■ **REQUIRED ACTION**: This exercise asks for an exact transcription of every entry.

= = = =

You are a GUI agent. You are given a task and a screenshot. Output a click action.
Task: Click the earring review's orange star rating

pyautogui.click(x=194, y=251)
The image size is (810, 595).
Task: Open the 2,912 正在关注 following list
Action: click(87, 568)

= = = =

■ **EXERCISE OUTPUT**:
You are a GUI agent. You are given a task and a screenshot. Output a click action.
Task: Click the earring review's orange star rating

pyautogui.click(x=194, y=251)
The image size is (810, 595).
Task: Open the 2,912 正在关注 following list
Action: click(87, 568)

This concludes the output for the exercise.